With the eyes of the country on Washington, Inauguration Day is often a time for political leaders to show up in their finest and most fashionable outfits. In many cases, elected officials and gathered luminaries use their clothing to make statements, as Lady Gaga did when she wore a giant gilded dove that she said was a call for peace.
This year, many were paying attention to the sartorial choices of men at the inauguration — with a particular focus on Senator Bernie Sanders, who showed up in a heavy winter coat and patterned wool mittens.
With chilly weather and breezy conditions in Washington, Mr. Sanders’s outfit was practical. But it stood out amid a sea of overcoats, including the two Ralph Lauren coats worn by President Biden and Doug Emhoff, the husband of Vice President Kamala Harris.
Mr. Sanders, a Vermont politician who ran two presidential primary campaigns on a populist, anti-establishment message, later said in an interview with CBS News that the weather was his primary concern — not fashion.

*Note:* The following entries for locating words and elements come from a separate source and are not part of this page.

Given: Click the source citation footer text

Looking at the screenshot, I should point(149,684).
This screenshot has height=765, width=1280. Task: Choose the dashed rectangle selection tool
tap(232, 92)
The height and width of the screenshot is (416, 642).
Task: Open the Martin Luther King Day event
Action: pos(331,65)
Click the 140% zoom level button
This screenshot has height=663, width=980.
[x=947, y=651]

“In Vermont, we dress warm. We know something about the cold,” Mr. Sanders said, chuckling. “And we’re not so concerned about good fashion. We want to keep warm. And that’s what I did today.”
Mr. Sanders’s mittens, in a sort of brown and cream Himalayan sweater pattern, quickly got their own hashtag. Jen Ellis, a Vermont schoolteacher, claimed ownership in a tweet.
“I made Bernie’s mittens as a gift a couple years ago,” she wrote, posting a photo of other similar creations. “They are made from repurposed wool sweaters and lined with fleece (made from recycled plastic bottles).”
Warmth was a concern that appeared to be shared by Mr. Emhoff, who became the country’s first Second Gentleman after Ms. Harris was sworn in. In addition to the coat, he wore a gray suit by Ralph Lauren and a black mask, gloves and tie.
It was a muted palate against which Ms. Harris, in bright purple, could shine as she stepped into the history books as the country’s first woman vice president.
But the man whose inaugural fashion choices might have most stood out was the country singer Garth Brooks, who performed “Amazing Grace” near the end of the swearing-in ceremony.
Mr. Brooks, a last-minute addition to the lineup, emerged from the Capitol in a black cowboy hat, a black blazer and shirt and dark denim jeans — a considerably dressed-down look compared to the formal suits and ties surrounding him.
In deference to the occasion, he removed his hat, which is long a staple of his look, before he began to sing.